EXERCISE INSTRUCTIONS — Copy the lines running from the one that contains "Where should I" to the end of the entries below, exactly and with no pictures.

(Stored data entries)
——————

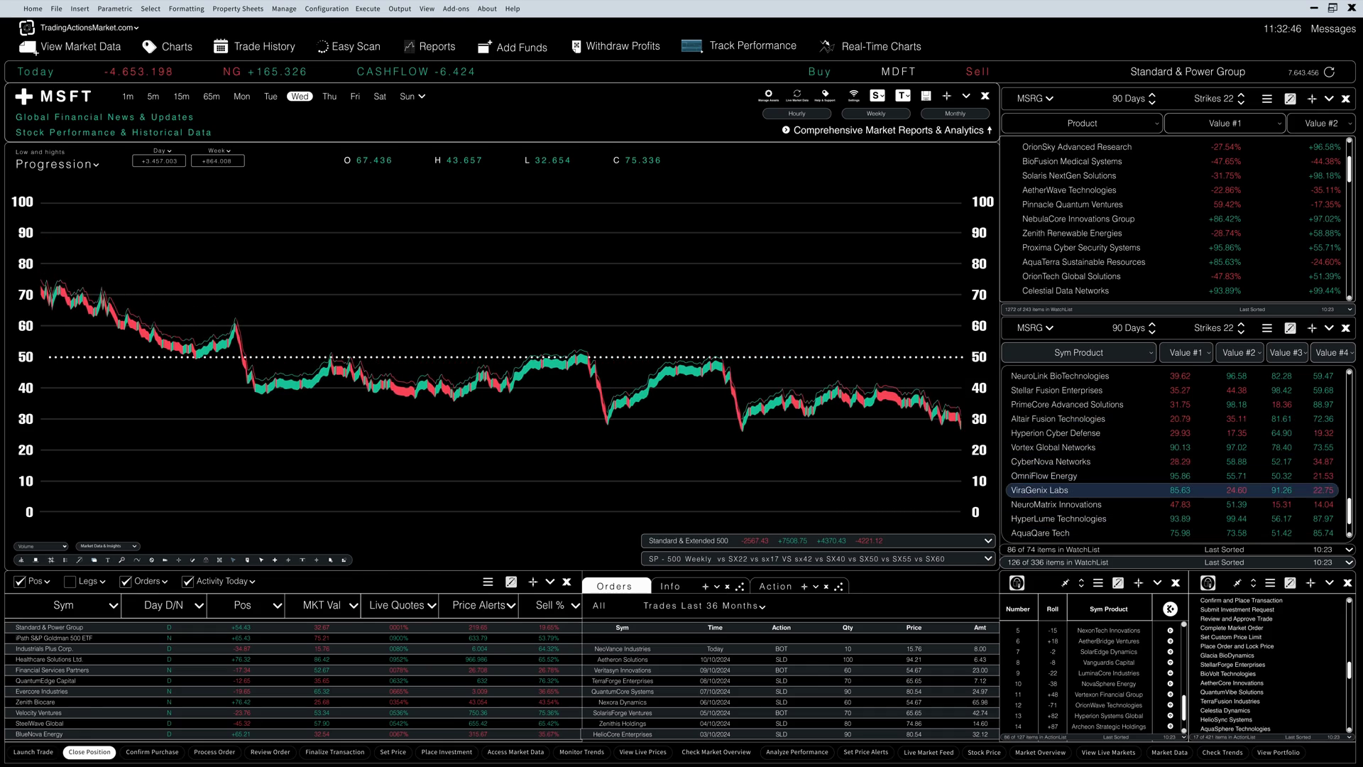Click the Live Market Data refresh icon
The image size is (1363, 767).
(797, 94)
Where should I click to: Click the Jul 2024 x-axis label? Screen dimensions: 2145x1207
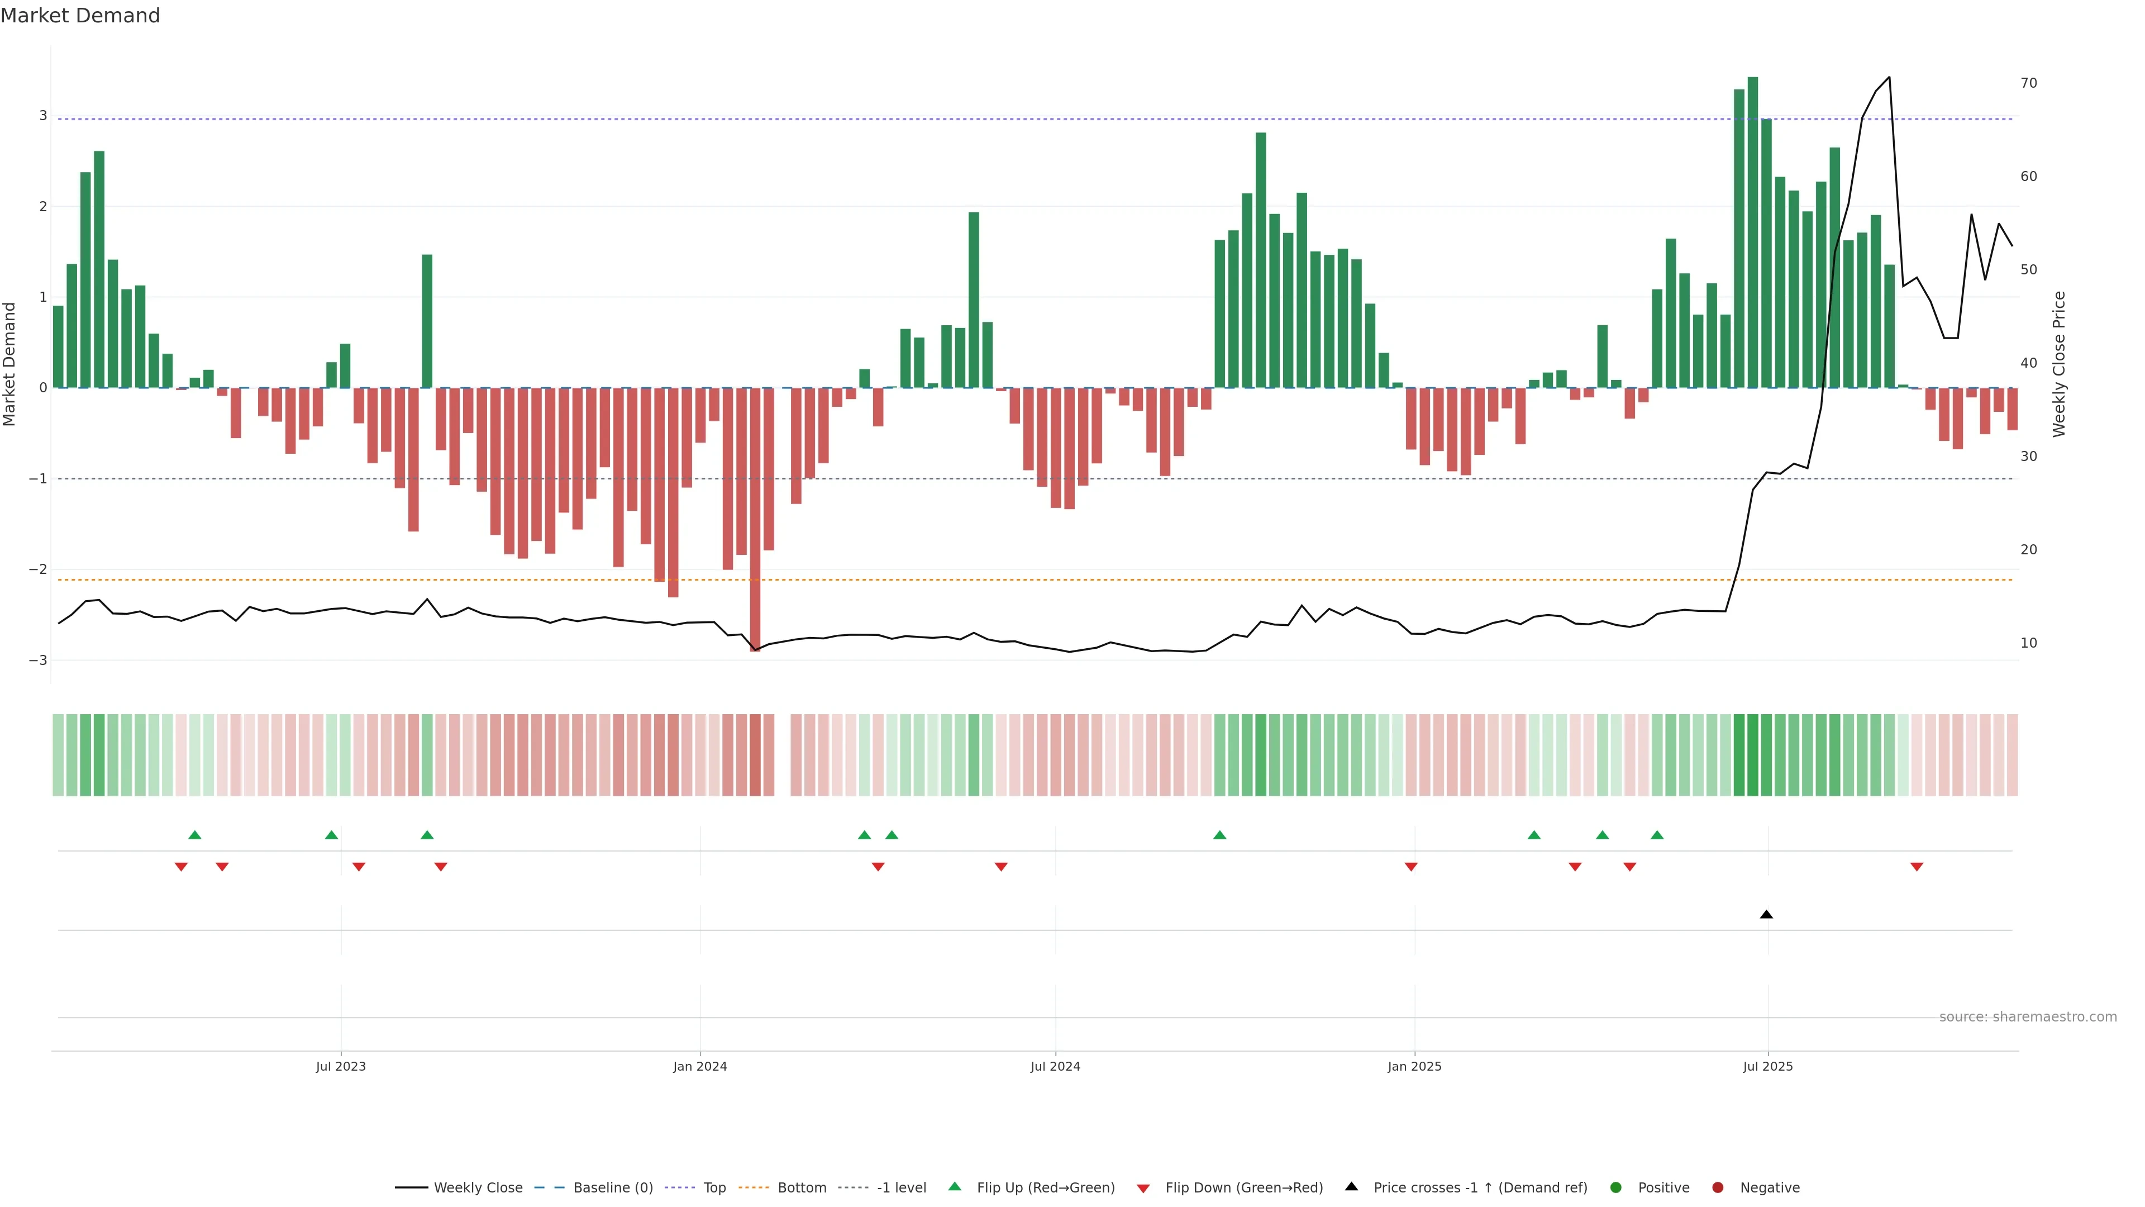(1055, 1066)
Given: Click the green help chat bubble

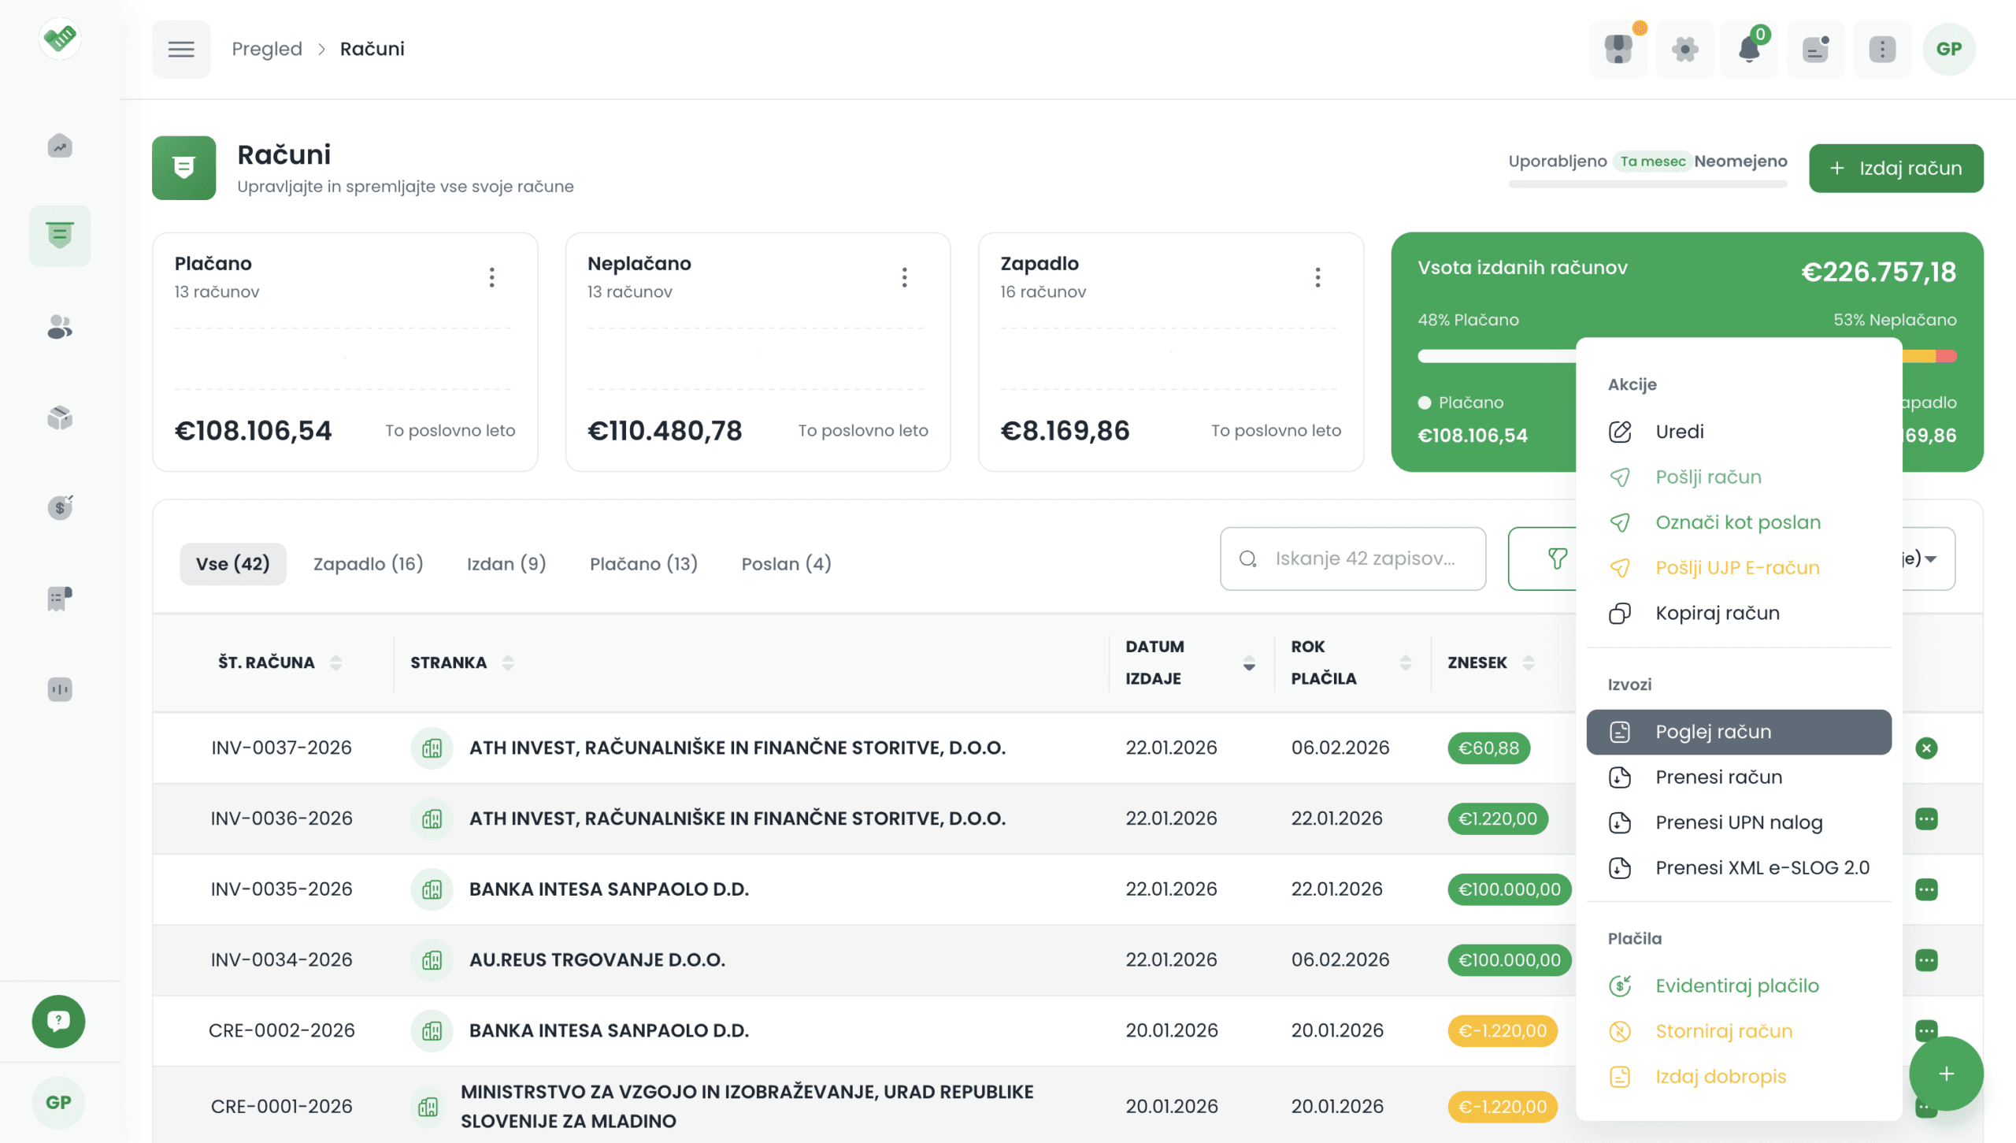Looking at the screenshot, I should (x=58, y=1021).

——————

REPLY TO THE TASK —
Where should I click to: Click the Jul 2024 x-axis label? Screen dimensions: 2145x1207
(1055, 1066)
Given: Click the green help chat bubble

Looking at the screenshot, I should (x=58, y=1021).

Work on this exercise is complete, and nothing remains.